Für die Praxis bedeutet das, dass sich gegen GMF Maßnahmen eignen, die Mitgefühl trainieren (siehe Singer und Bolz 2013 für einen Überblick über Trainingsprogramme für Mitgefühl) und, zur Bekämpfung politischer Desillusionierung, demokratische Partizipation
ermöglichen. Oft werden Maßnahmen gegen GMF nur auf Jugendliche bezogen, während
unsere Ergebnisse aber zeigen, dass GMF nicht als Jugendproblem wahrgenommen und
nicht auf Jugendliche reduziert werden kann. Deshalb braucht es Handlungskonzepte, die
auch ältere Bevölkerungsgruppen ansprechen. Unsere Ergebnisse zeigen zudem, dass
politische Desillusionierung, ein geringes Bildungsniveau, mangelnde Kontakte zu den
betroffenen Gesellschaftsgruppen und starke nationale Identifikation die Wahrscheinlichkeit
für GMF erhöhen. Ebenso ergibt sich eine höhere Wahrscheinlichkeit für GMF für männliche Personen und Personen ohne deutsche Staatsangehörigkeit.

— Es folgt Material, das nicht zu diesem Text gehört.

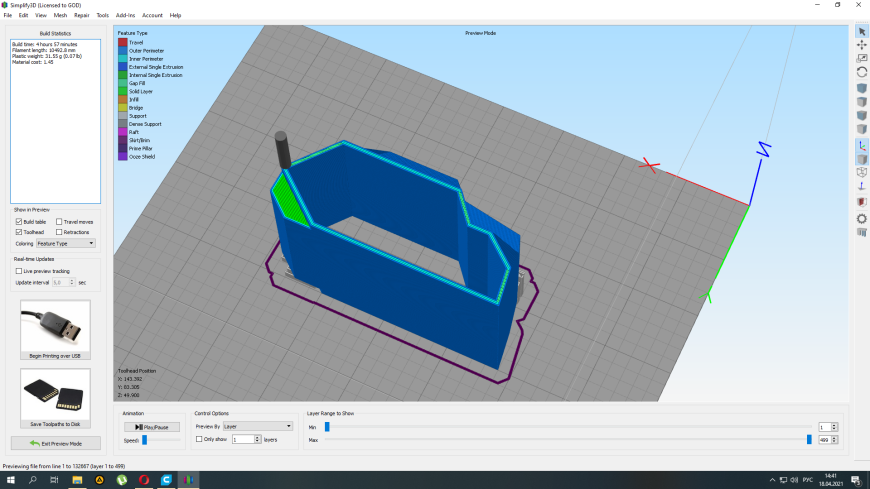Click the Max layer range slider handle
This screenshot has width=870, height=489.
pos(809,440)
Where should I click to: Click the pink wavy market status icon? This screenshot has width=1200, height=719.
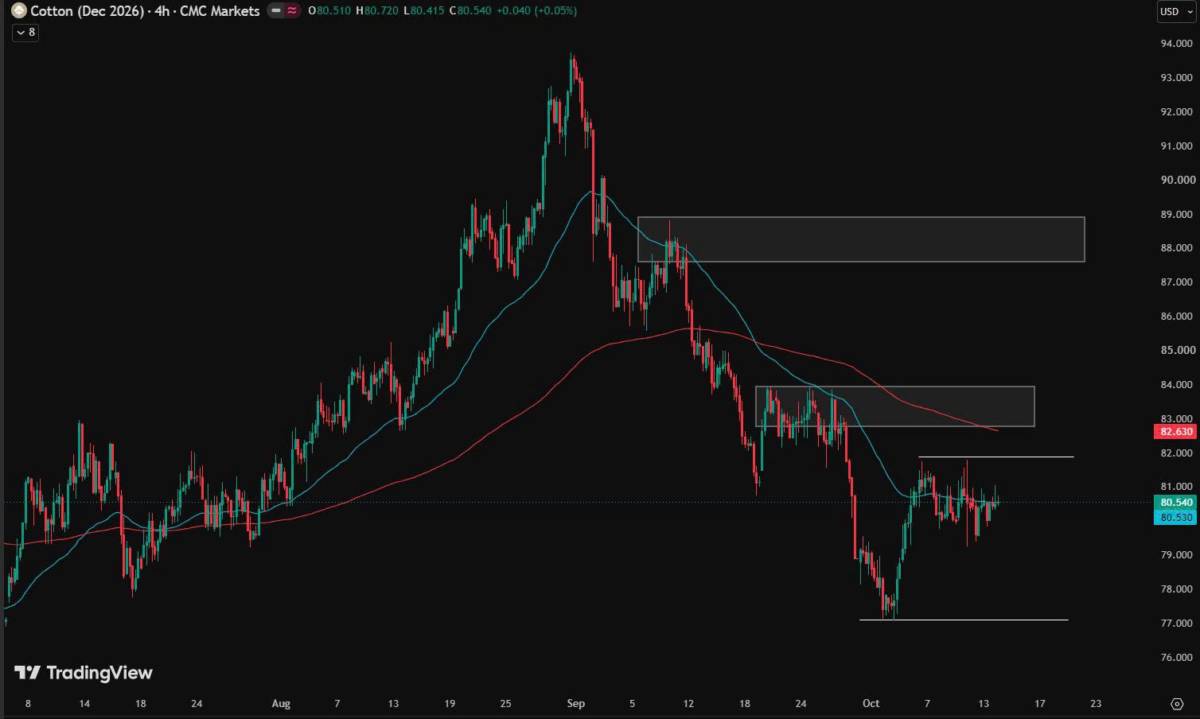click(x=293, y=11)
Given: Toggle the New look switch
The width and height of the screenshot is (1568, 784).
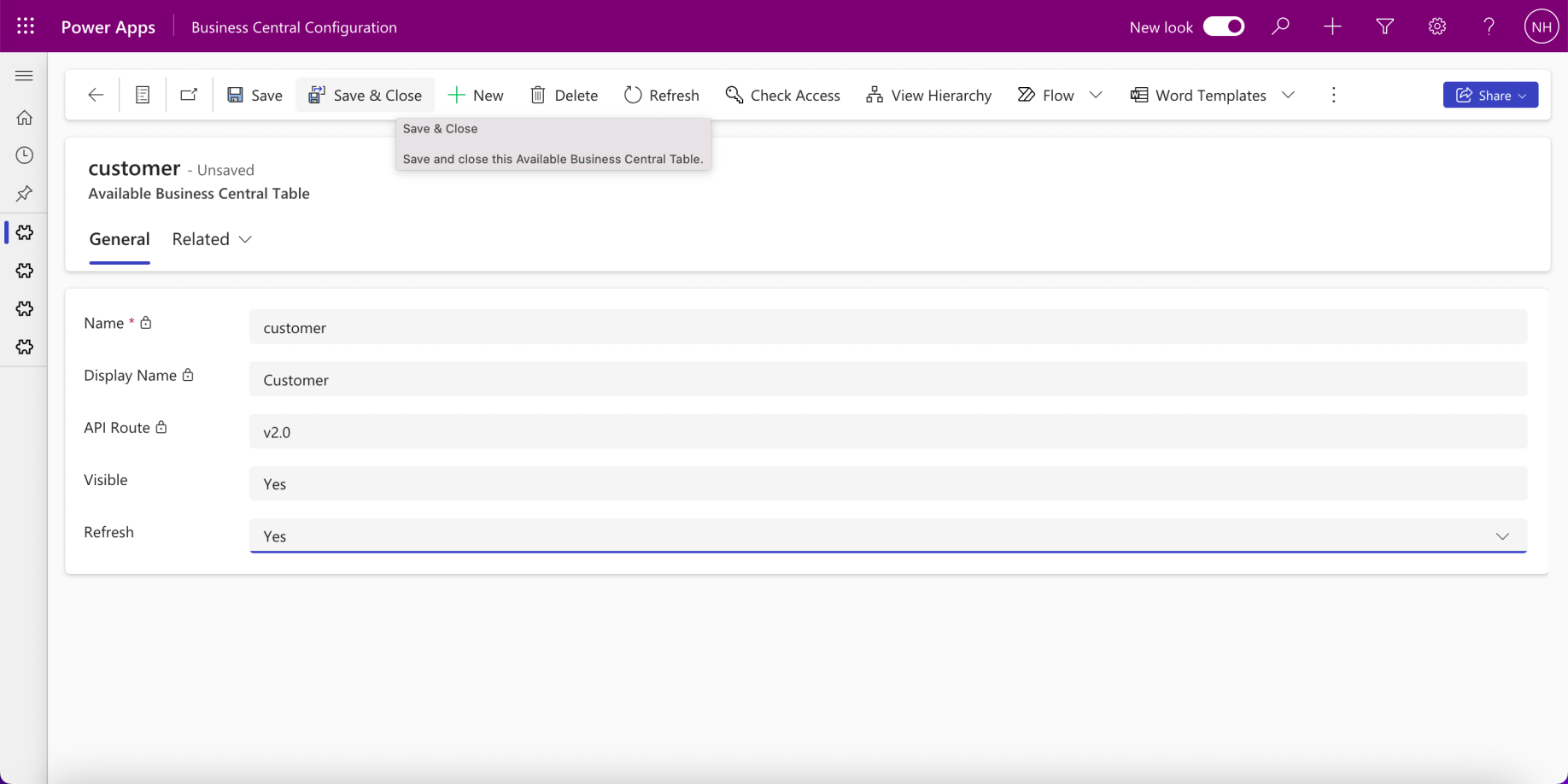Looking at the screenshot, I should pyautogui.click(x=1223, y=26).
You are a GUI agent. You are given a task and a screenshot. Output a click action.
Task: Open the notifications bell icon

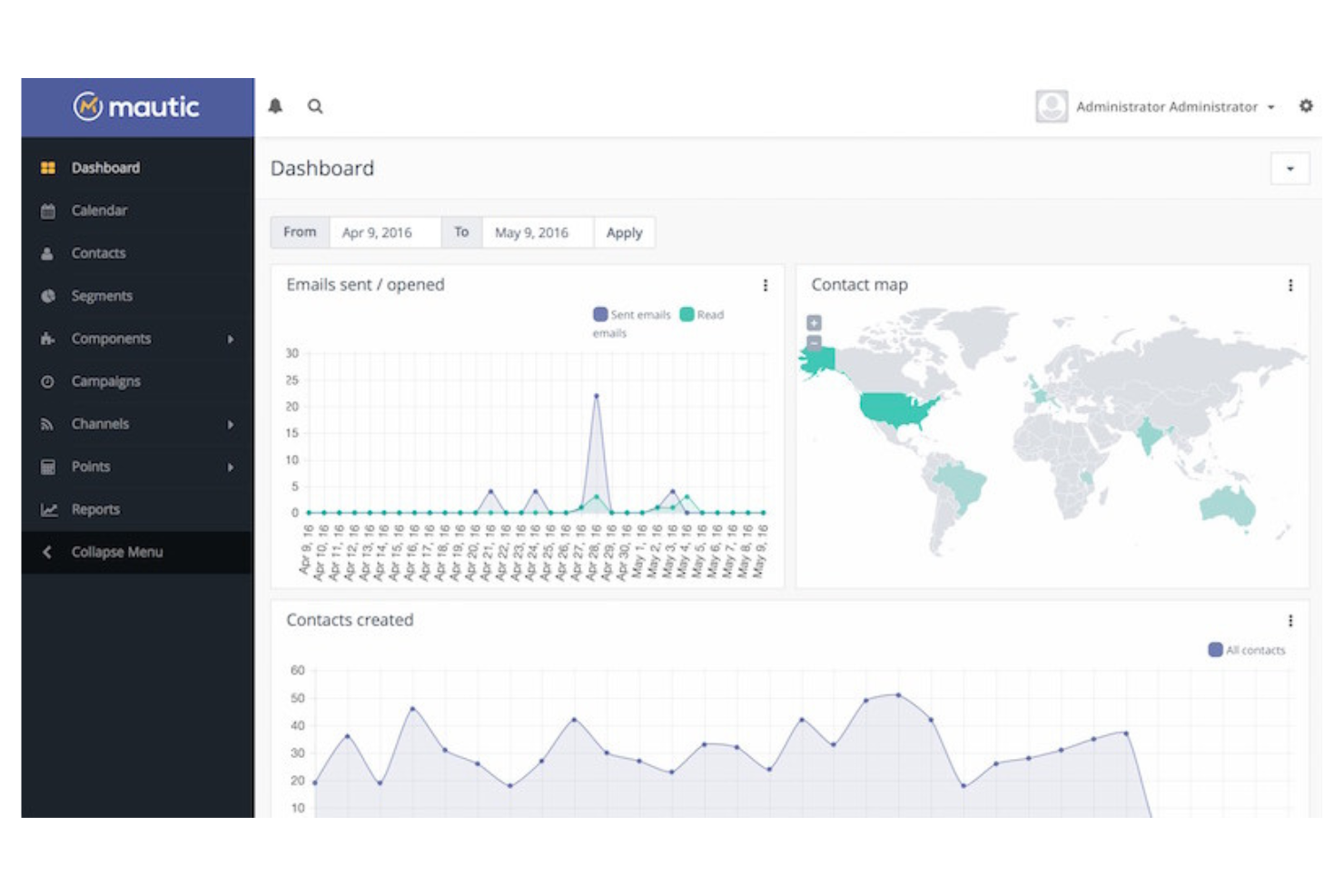[x=275, y=106]
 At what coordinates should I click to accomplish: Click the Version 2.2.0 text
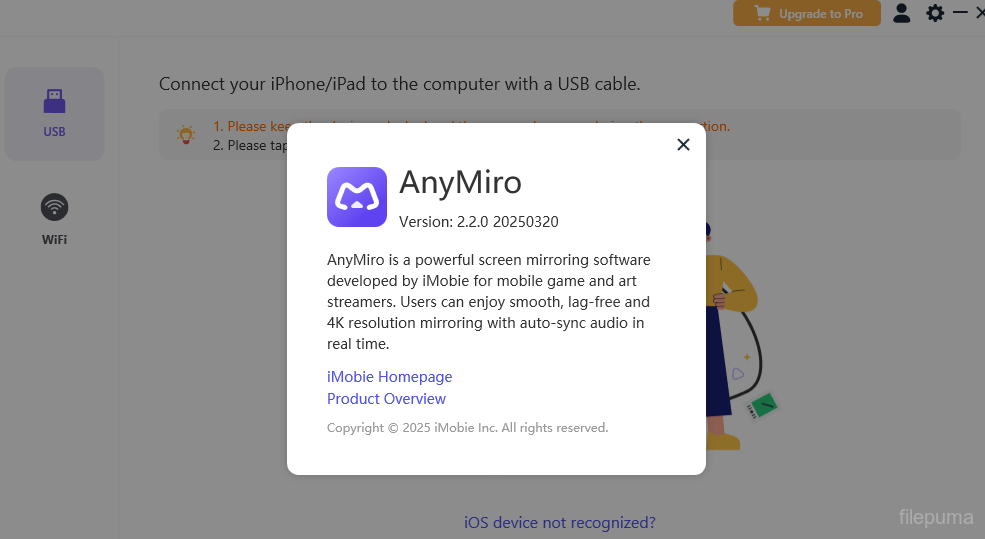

Zusätzlich zu diesen Maßnahmen sollte man berücksichtigen, dass insbesondere das Institutionenvertrauen ausnahmslos alle Dimensionen des GMF-Syndroms beeinflusst. Dieser
Bereich scheint für den Abbau menschenfeindlicher Einstellungen besonders relevant zu
sein. Hier gilt es für die Politik verloren gegangenes Vertrauen wieder zurückzugewinnen.
Bezogen auf die wesentlichen inhaltlichen Aspekte dieses Index heißt dies, dass die Politik
gegenüber den Bürgerinnen und Bürgern in einem fortwährenden Dialog deutlich machen
sollte und muss, dass von den politischen Parlamenten zum Großteil Gesetze verabschiedet
werden, von denen ein großer Teil der Bürgerinnen und Bürger persönlich profitiert und
dass die Bundes- und Länderregierungen die Interessen der Mehrheit der Bevölkerung
vertreten. Es gilt also im Bürgerdialog die positiven Aspekte der parlamentarischen Demokratie deutlich zu machen und nicht in eine Negativrhetorik zu verfallen17.
17
Vgl. hierzu auch Lehmann/Zobel, 2016.